Data-engineering-skills optimizing-query-by-id

install

source · Clone the upstream repo

git clone https://github.com/AltimateAI/data-engineering-skills

Claude Code · Install into ~/.claude/skills/

T=$(mktemp -d) && git clone --depth=1 https://github.com/AltimateAI/data-engineering-skills "$T" && mkdir -p ~/.claude/skills && cp -r "$T/skills/snowflake/optimizing-query-by-id" ~/.claude/skills/altimateai-data-engineering-skills-optimizing-query-by-id && rm -rf "$T"

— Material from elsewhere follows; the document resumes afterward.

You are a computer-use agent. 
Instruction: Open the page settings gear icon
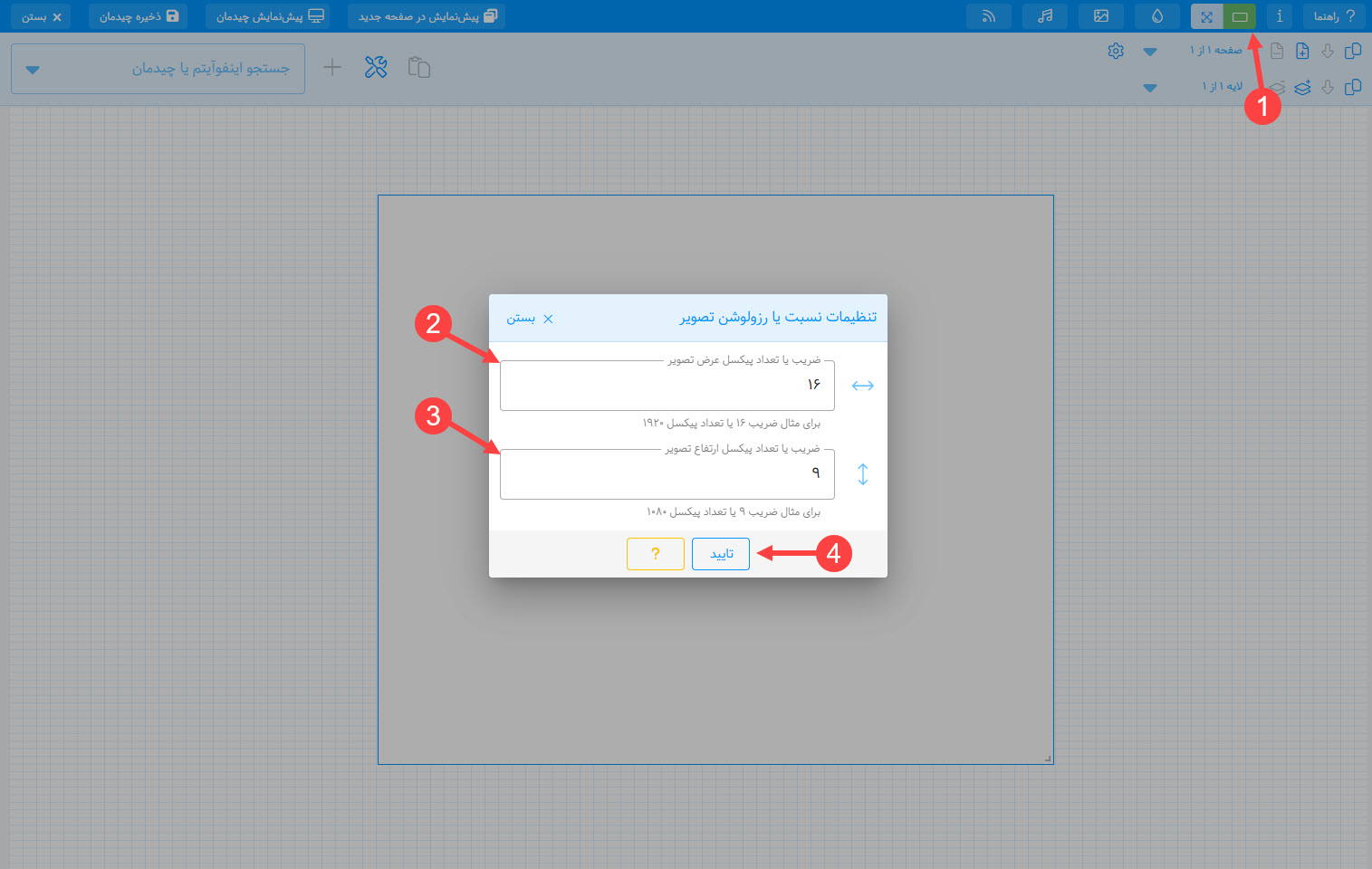click(x=1116, y=51)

manifest: skills/snowflake/optimizing-query-by-id/SKILL.md

source content

Optimize Query from Query ID

Fetch query → Get profile → Apply best practices → Verify improvement → Return optimized query

Workflow

1. Fetch Query Details from Query ID

SELECT
    query_id,
    query_text,
    total_elapsed_time/1000 as seconds,
    bytes_scanned/1e9 as gb_scanned,
    bytes_spilled_to_local_storage/1e9 as gb_spilled_local,
    bytes_spilled_to_remote_storage/1e9 as gb_spilled_remote,
    partitions_scanned,
    partitions_total,
    rows_produced
FROM TABLE(INFORMATION_SCHEMA.QUERY_HISTORY())
WHERE query_id = '<query_id>';

Note the key metrics:

```
seconds
```
: Total execution time
```
gb_scanned
```
: Data read (lower is better)
```
gb_spilled
```
: Spillage indicates memory pressure
```
partitions_scanned/total
```
: Partition pruning effectiveness

2. Get Query Profile Details

-- Get operator-level statistics
SELECT *
FROM TABLE(GET_QUERY_OPERATOR_STATS('<query_id>'));

Look for:

Operators with high
```
output_rows
```
vs
```
input_rows
```
(explosions)
TableScan operators with high bytes
Sort/Aggregate operators with spillage

3. Identify Optimization Opportunities

Based on profile, look for:

Metric	Issue	Fix
partitions_scanned = partitions_total	No pruning	Add filter on cluster key
gb_spilled > 0	Memory pressure	Simplify query, increase warehouse
High bytes_scanned	Full scan	Add selective filters, reduce columns
Join explosion	Cartesian or bad key	Fix join condition, filter before join

4. Apply Optimizations

Rewrite the query:

Select only needed columns
Filter early (before joins)
Use CTEs to avoid repeated scans
Ensure filters align with clustering keys
Add LIMIT if full result not needed

5. Get Explain Plan for Optimized Query

EXPLAIN USING JSON
<optimized_query>;

6. Compare Plans

Compare original vs optimized:

Fewer partitions scanned?
Fewer intermediate rows?
Better join order?

7. Return Results

Provide:

Original query metrics (time, data scanned, spillage)
Identified issues
The optimized query
Summary of changes made
Expected improvement

Example Output

Original Query Metrics:

Execution time: 45 seconds
Data scanned: 12.3 GB
Partitions: 500/500 (no pruning)
Spillage: 2.1 GB

Issues Found:

No partition pruning - filtering on non-cluster column
SELECT * scanning unnecessary columns
Large table joined without pre-filtering

Optimized Query:

WITH filtered_events AS (
    SELECT event_id, user_id, event_type, created_at
    FROM events
    WHERE created_at >= '2024-01-01'
      AND created_at < '2024-02-01'
      AND event_type = 'purchase'
)
SELECT fe.event_id, fe.created_at, u.name
FROM filtered_events fe
JOIN users u ON fe.user_id = u.id;

Changes:

Added date range filter matching cluster key
Replaced SELECT * with specific columns
Pre-filtered in CTE before join

Expected Improvement:

Partitions: 500 → ~15 (97% reduction)
Data scanned: 12.3 GB → ~0.4 GB
Estimated time: 45s → ~3s